The real problem is that Linux distributions, taken together or individually, presents developers with too many completely unnecessary choices as to where essential library files can be put, and also, there is no standard version naming and locating convention.
Package managers are a complex solution to a problem that need not have existed in the first place, if it was realized that unnecessary choice is deadly dangerous, in the world of large-scale software interoperability.
There does not need to be any choice for where on a file system a given application or a given library should be located.

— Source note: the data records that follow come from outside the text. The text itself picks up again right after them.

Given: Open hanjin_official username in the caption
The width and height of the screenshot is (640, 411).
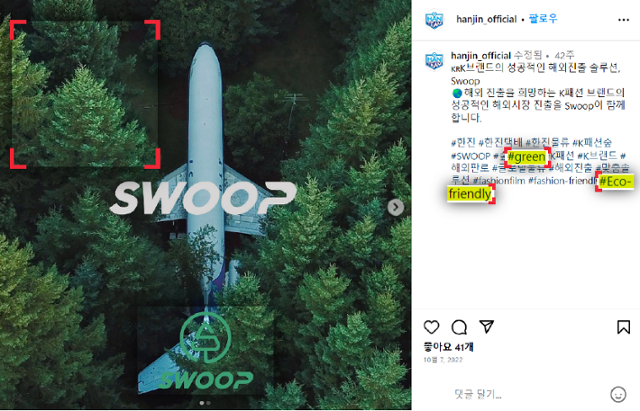Looking at the screenshot, I should [x=481, y=55].
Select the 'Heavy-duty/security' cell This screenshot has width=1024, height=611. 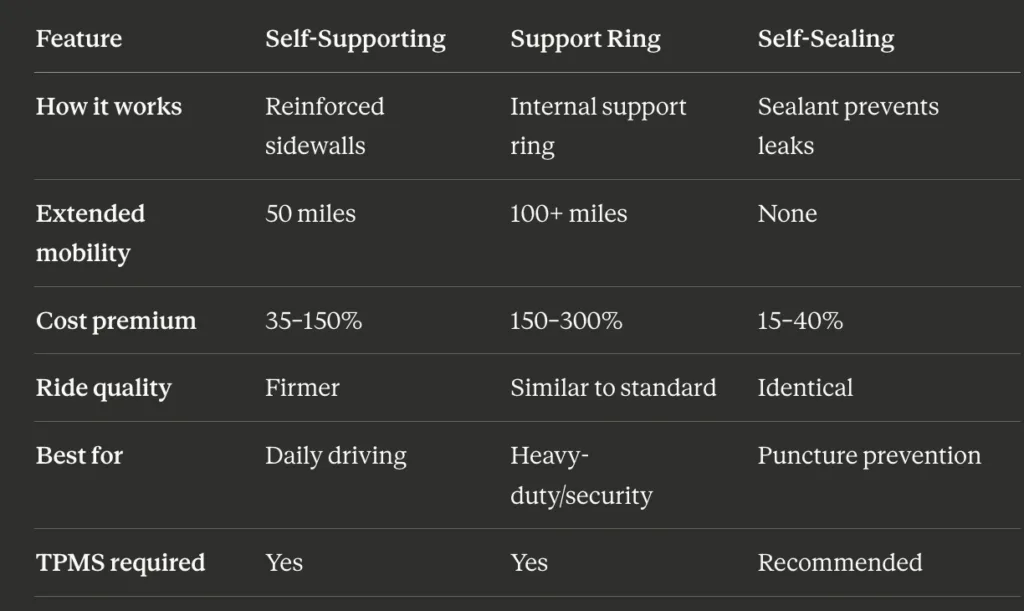pyautogui.click(x=581, y=475)
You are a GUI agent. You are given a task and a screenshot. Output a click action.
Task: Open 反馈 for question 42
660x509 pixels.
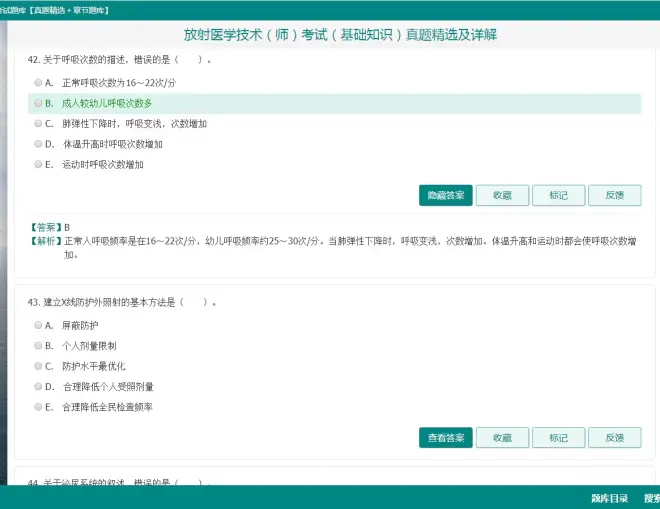(x=615, y=195)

That should be completely determined by the app or library name, version (using a standard versioning scheme), variant (using a standard variant naming scheme), and origin person-or-organization, using a standard organization identifying scheme.
It goes without saying that there should also be a standard globally unique URI for such libraries and apps (including the unique name, version, variant, origin identification).

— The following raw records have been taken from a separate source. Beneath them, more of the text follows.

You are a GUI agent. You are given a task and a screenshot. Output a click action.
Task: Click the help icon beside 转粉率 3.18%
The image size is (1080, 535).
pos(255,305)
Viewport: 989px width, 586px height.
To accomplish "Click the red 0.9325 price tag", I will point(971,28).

So there should be no choice about where on the internet to get it (except for the choice involved in a standard mirroring URI scheme), and
no choice about where to put it.
With this discipline, obviously needed in today's universe of code, all such package management, as well as dependency acquisition and installation, could be managed by a single unified and incredibly simple automated package manager; call it the TPM (trivial package manager).
I predict that's the direction things will move. It's the direction they should move. ;) evil
All programmers repeat after me:
-Unnecessary choice is (the root of all
-The default shall be good
Yes. It's a religion. But it's good for you. Now eat your vegetables.
Where are we going and why are we in a handbasket?